The OCZ Trion 150 SSD Reviewby Billy Tallis on April 1, 2016 8:00 AM EST
Our performance consistency test explores the extent to which a drive can reliably sustain performance during a long-duration random write test. Specifications for consumer drives typically list peak performance numbers only attainable in ideal conditions. The performance in a worst-case scenario can be drastically different as over the course of a long test drives can run out of spare area, have to start performing garbage collection, and sometimes even reach power or thermal limits.
In addition to an overall decline in performance, a long test can show patterns in how performance varies on shorter timescales. Some drives will exhibit very little variance in performance from second to second, while others will show massive drops in performance during each garbage collection cycle but otherwise maintain good performance, and others show constantly wide variance.

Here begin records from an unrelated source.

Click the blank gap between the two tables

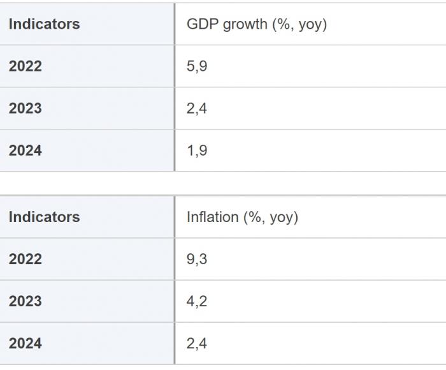[223, 184]
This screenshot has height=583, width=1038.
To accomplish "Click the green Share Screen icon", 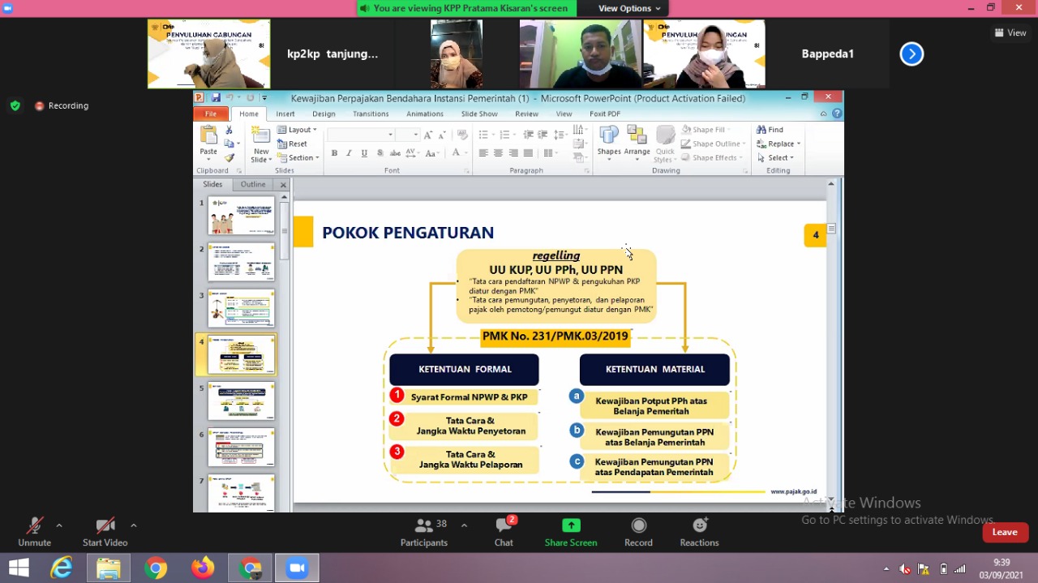I will point(571,525).
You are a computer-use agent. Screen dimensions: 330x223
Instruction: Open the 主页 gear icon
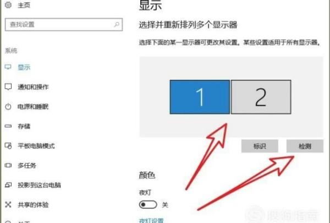pyautogui.click(x=8, y=4)
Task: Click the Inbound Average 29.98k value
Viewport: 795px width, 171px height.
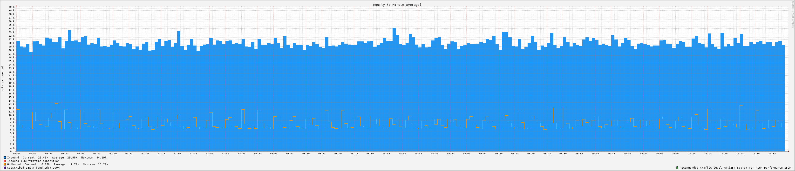Action: (72, 157)

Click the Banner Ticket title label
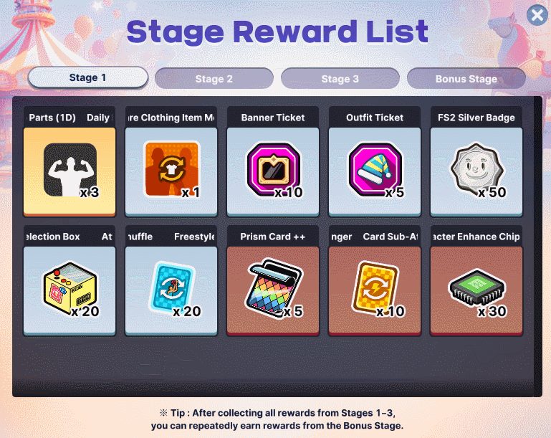point(273,118)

If a drive periodically slows to hard drive levels of performance, it may feel slow to use even if its overall average performance is very high.

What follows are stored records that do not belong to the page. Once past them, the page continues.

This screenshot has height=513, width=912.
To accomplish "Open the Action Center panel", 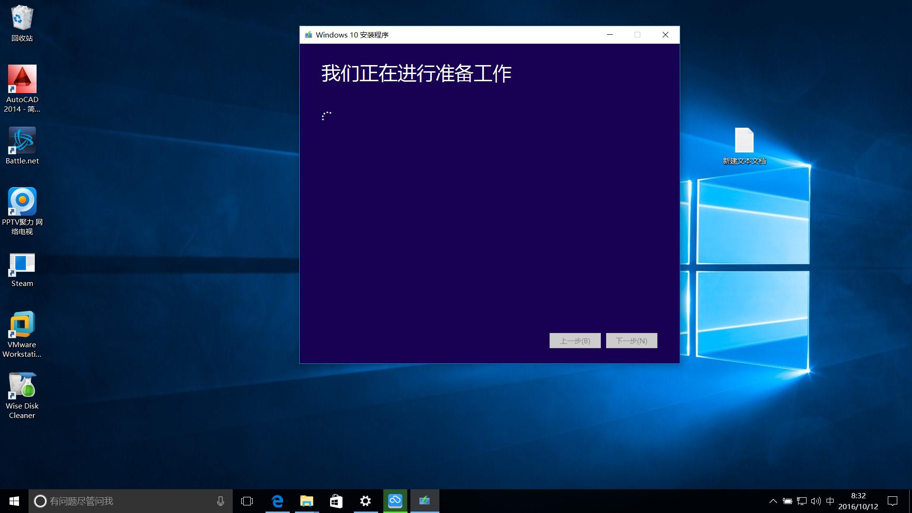I will point(893,501).
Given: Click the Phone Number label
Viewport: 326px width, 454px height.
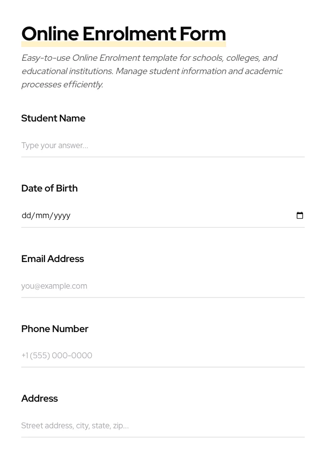Looking at the screenshot, I should [54, 329].
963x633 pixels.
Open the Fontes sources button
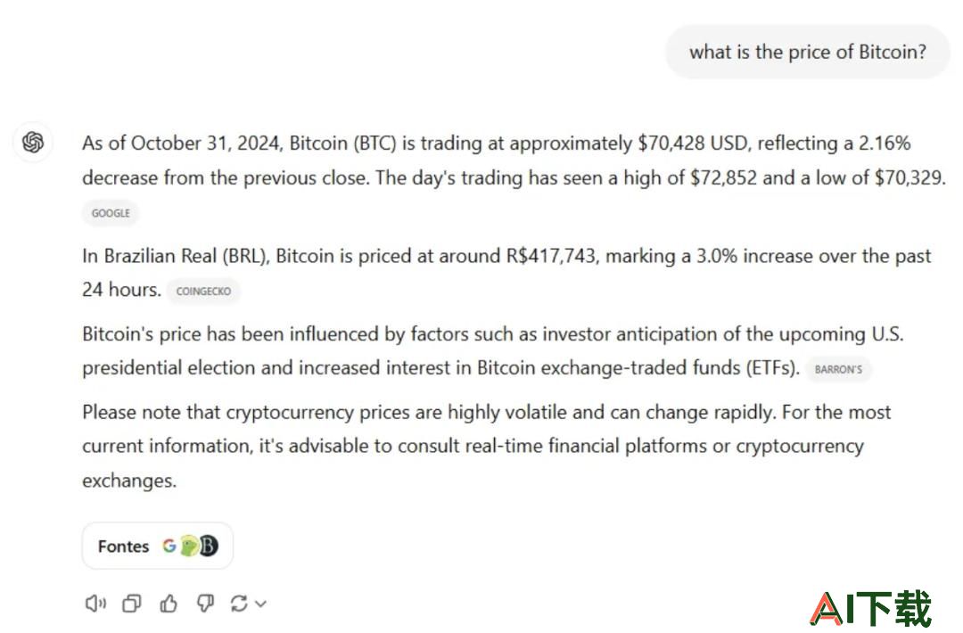pyautogui.click(x=158, y=546)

To maximally stress the drive's controller and force it to perform garbage collection and wear leveling, this test conducts 4kB random writes with a queue depth of 32. The drive is filled before the start of the test, and the test duration is one hour. Any spare area will be exhausted early in the test and by the end of the hour even the largest drives with the most overprovisioning will have reached a steady state. We use the last 400 seconds of the test to score the drive both on steady-state average writes per second and on its performance divided by the standard deviation.

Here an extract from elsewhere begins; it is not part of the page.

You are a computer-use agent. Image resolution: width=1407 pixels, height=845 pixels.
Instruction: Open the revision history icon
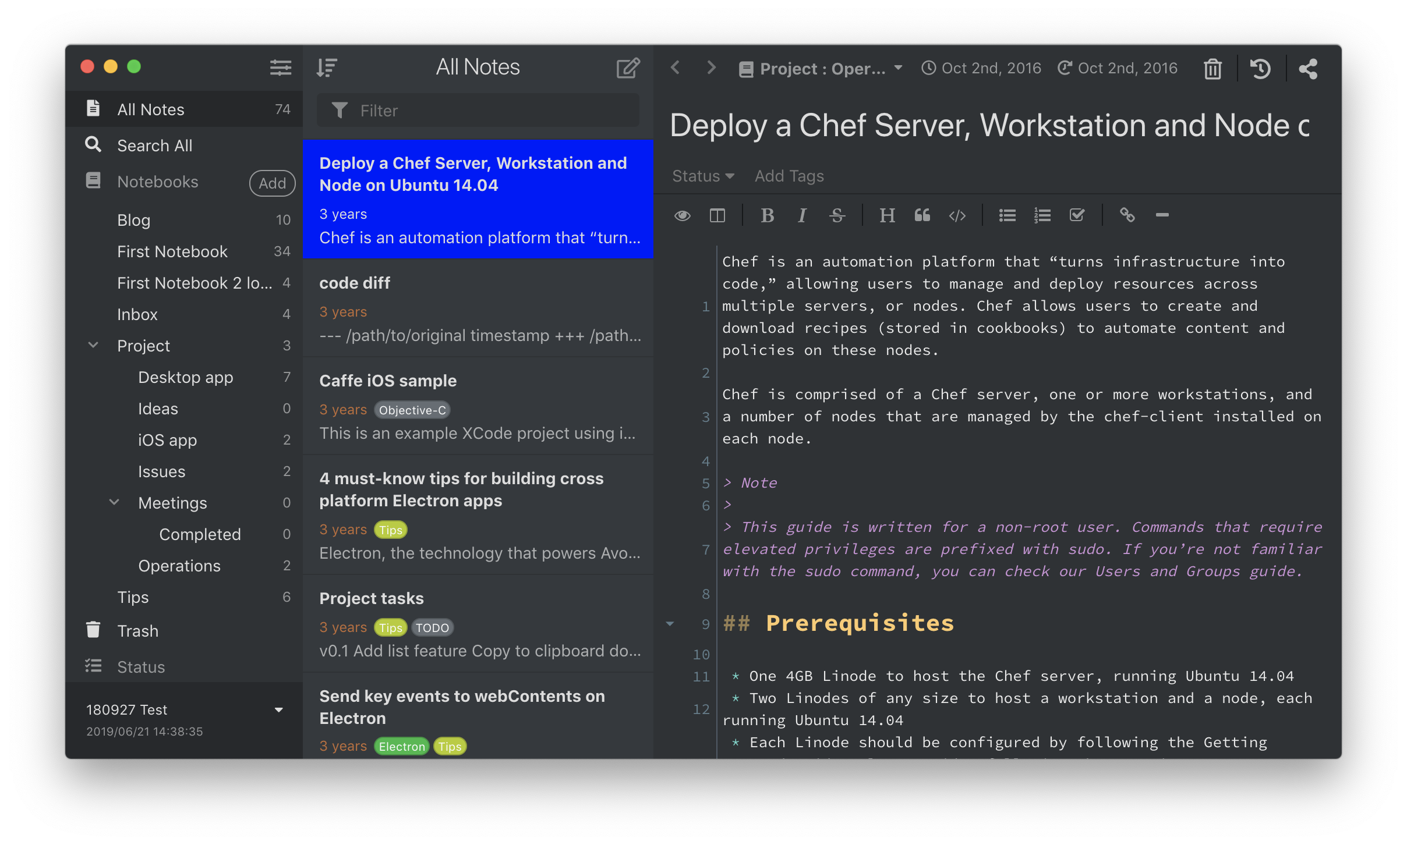[x=1260, y=69]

The Trion 150 substantially improves steady-state performance over its predecessor. The middle 480GB capacity is once again the best-performing size by a wide margin.
The Trion 150's consistency score has climbed out of the gutter—aided somewhat by the improved average performance, but there's clearly been a major change in behavior for the drive firmware that reduces the variability of write performance. The Trion 150 scores much better than any other budget drive.
After a very short initial burst of high performance due to SLC write caching, the Trion 150 settles into a pattern of decent but broadly variable performance as it burns through the remaining spare area. Once the spare area is exhausted the behavior changes completely and the drive is very steady, transitioning between a handful of discrete performance levels.
Looking closer at the steady-state phase, the transitions between performance states are very clear and abrupt, and there are no outliers in either direction. The performance with manual overprovisioning is substantially higher and the consistency is only slightly worse. In either case, the consistency is as good as we could ask for and a big improvement over the earlier Trion 100.